Dr Douglas left Bermuda in the 1950s, having been inspired by Arthur Samuel Jones, the pastor of Allen Temple AME, to lay down his tools as an apprentice plumber and pick up the Cross. The decision changed the course of his life.
“Goodie”, as he was known to family and close friends, was thrust into the lion’s den upon his arrival at Kittrell College, a North Carolina institution associated with the AME church for more than 90 years.
While there, Dr Douglas encountered the brutal realities of the Jim Crow racism that pervaded the political, economic and social strata of the Deep South, and determined he would do something to change it.
Upon graduating from Kittrell College, he attended Virginia Union University in Richmond, Virginia.

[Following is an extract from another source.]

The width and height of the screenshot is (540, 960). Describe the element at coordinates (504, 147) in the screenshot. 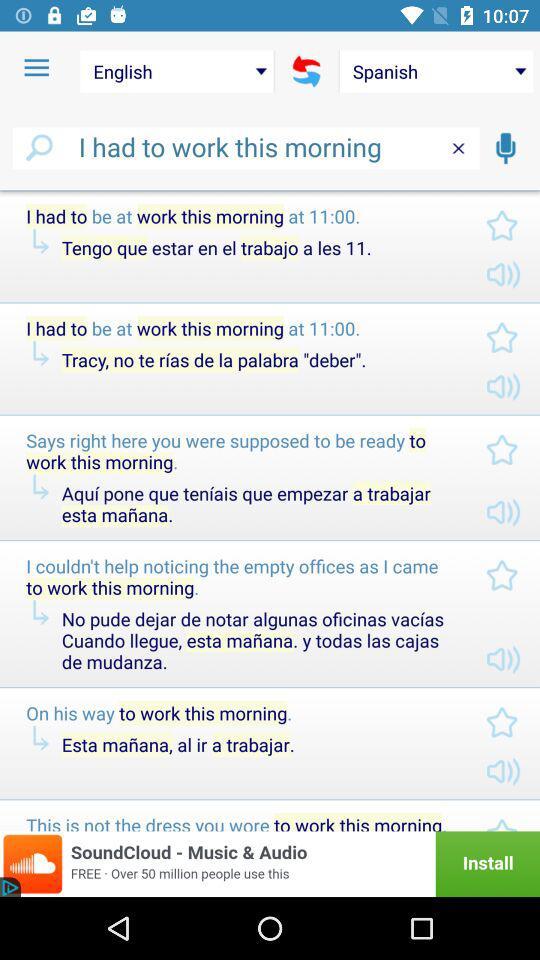

I see `microphone` at that location.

While pursuing his graduate studies, he challenged the treacherous actions of the Ku Klux Klan in labour disputes and demonstrations held by the Student Nonviolent Co-ordinating Committee, one of the most important organisations of the Civil Rights Movement in the 1960s.

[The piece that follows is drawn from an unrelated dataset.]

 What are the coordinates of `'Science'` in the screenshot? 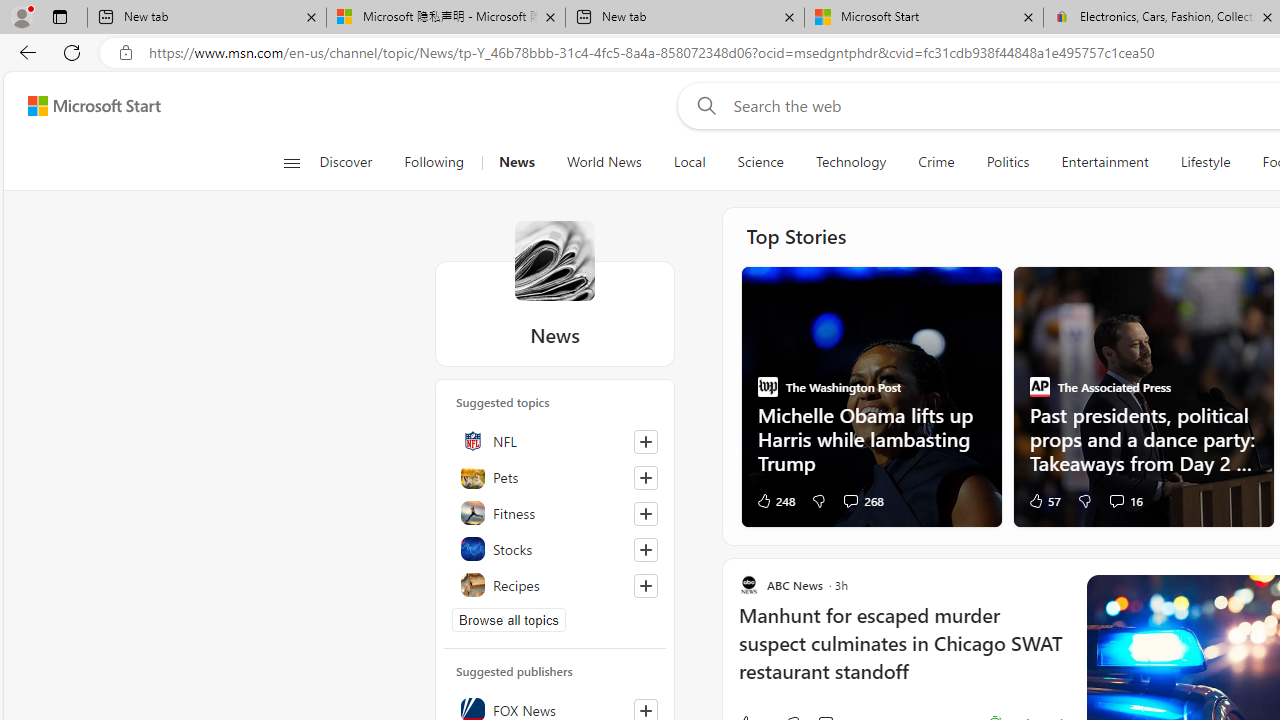 It's located at (759, 162).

While pastor of Beulah Temple AME Church, Dr Douglas worked with civil rights activists, orchestrating sit-ins at lunch counters and other segregated public spaces.
He was also an instrumental member of both the NAACP and the Southern Christian Leadership Conference. Through those connections he and a contingent of his church members participated in the historic March on Washington at which the Reverend Martin Luther King delivered his I Have a Dream speech.
Dr Douglas served the African Methodist Episcopal Church 2nd District for 20 years as the presiding elder of the Capitol District of the Washington Annual Conference.
In that role, he led more than 40 congregations and more than 40,000 members of the AME Church in Washington, Maryland and Virginia.
Under his astute leadership, the Capitol District grew spiritually, financially, and numerically. As a result of his community outreach throughout the US and in Africa, the imprint of his leadership was far and wide.
Dr Douglas retired in 2014, having served 55 years in the ministry. He passed away on August 20. His memorial service was held on August 26 at Reid Temple AME Church in Maryland.
He was eulogised as an agent of change and a mentor to many. Direct and deliberate in his management style, he was also comforting and politely persuasive. He was known to get the job done. In honour of his lifelong service to his church and community, the senator of the state of Maryland applauded him as a great statesman and churchman.
Dr Douglas will be sadly missed by his wife, two children, grandchildren and family in Bermuda.
• Update: this article has been amended to correct that the woman in the photograph with the Reverend Goodwin Douglas is Vera Commissiong and not Betty Furbert-Woolridge
• A clarification to my article last week: the Reverend Winston Rawlins was affirmed as an ordained minister and elevated to the position of elder. The present minister of Emmanuel Baptist Church is Georgette Prime-Godwin and has been since October 2015.